Unknown type causes exception

Question

Unknown type causes exception

Closed this issue 10 years ago · 2 comments

An exception is thrown when a type is misspelled on row 350 of jjv.js:

       if (!env.fieldType[schema.type](prop))

Some kind of check that fieldType has such a property might work?

It can easily be triggered like this:

         errors = env.addSchema('x', {
            type: 'object',
            properties: {
               y: {
                  type: 'not known'
               }
            },
            required: [ 'y']
         });
         errors = env.validate('x', {y : 7});

This fix works fine for me, but I'm not sure if the schema error should be reported differently:

@@ -347,7 +347,7 @@
       if (typeof schema.type === 'string') {
         if (options.useCoerce && env.coerceType.hasOwnProperty(schema.type))
           prop = object[name] = env.coerceType[schema.type](prop);
-        if (!env.fieldType[schema.type](prop))
+        if (!env.fieldType.hasOwnProperty(schema.type) || !env.fieldType[schema.type](prop))
           return {'type': schema.type};
       } else {
         malformed = true;

Answer 1 · 2014-04-27T14:50:45.000Z

JJV is for catching validation errors of the data, not of the schema. In the case you describe, it is the the schema which is invalid.
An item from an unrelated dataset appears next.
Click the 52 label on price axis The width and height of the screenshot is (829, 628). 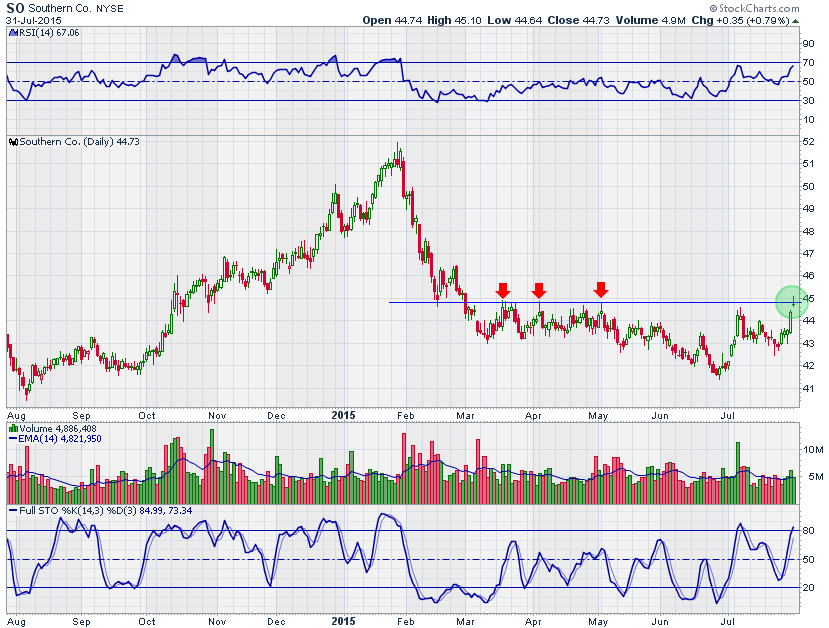click(807, 142)
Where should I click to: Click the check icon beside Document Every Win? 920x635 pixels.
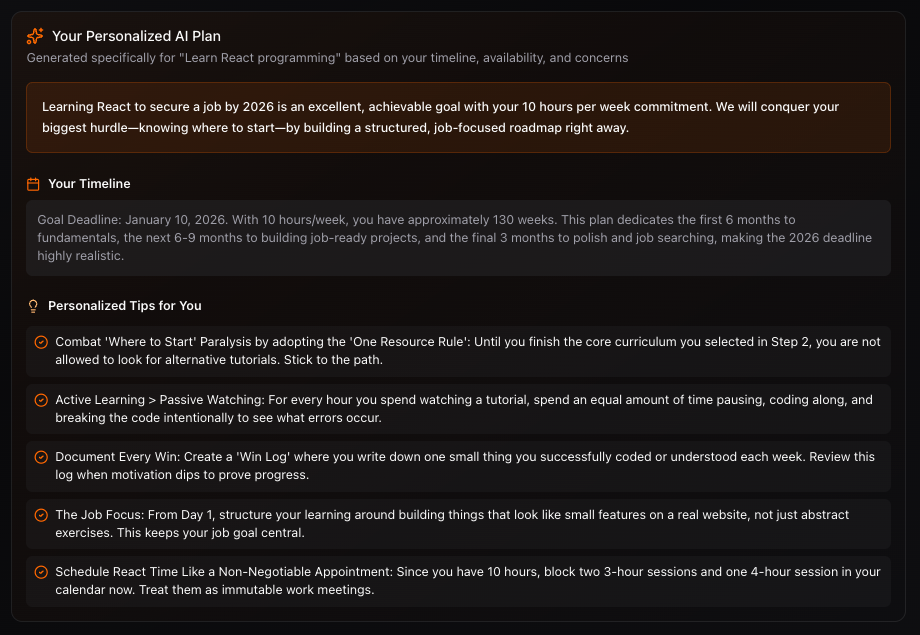tap(41, 457)
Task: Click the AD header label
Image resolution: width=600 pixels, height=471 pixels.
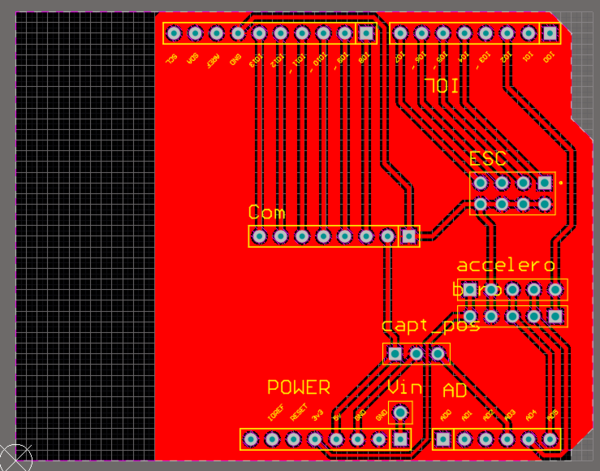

There are lots of corrupt schema's that will cause exceptions.

To give you a more serious example, imagine this schema:

{
   allOf: {
       length: 1/0
   }
}

JJV will assume allOf is an array of infinite size, and will attempt to check if each of the entries. Even if we add a hasOwnProperty everywhere it will still go in an infinite loop. We would also have to add checks for the length too, which make sure its positive and not infinite.
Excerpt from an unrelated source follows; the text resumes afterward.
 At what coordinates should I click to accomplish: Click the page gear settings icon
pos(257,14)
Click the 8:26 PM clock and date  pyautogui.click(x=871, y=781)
There are hundreds of cases like these. To make JJV robust against all of these possibilities would require adding a lot of extra checks which would make it a lot slower.
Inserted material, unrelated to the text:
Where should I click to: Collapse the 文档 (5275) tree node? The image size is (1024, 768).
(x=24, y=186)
More importantly, this is not the right way to do things. If you want to deal with user generated (i.e. untrusted) schemas, then the way to do it is to first validate the schema against the json-schema, and then use it.

i.e.:

var jsonSchema = require('json-draft4.json'); // download this from a trusted source so that you know its valid
var userSchema = require('potentially-bad-schema'); // some arbitrary schema
env.addSchema('json-schema', jsonSchema);

if (!env.validate('json-schema', userSchema)) {
   env.addSchema('x', userSchema);
else {
   console.log('User schema is not a valid draft4 json schema');
}

Answer 2 · 2014-04-27T16:20:12.000Z

Thanks, validating the schema seems a better approach than adding a lot of error handling to the validation. I'll do that.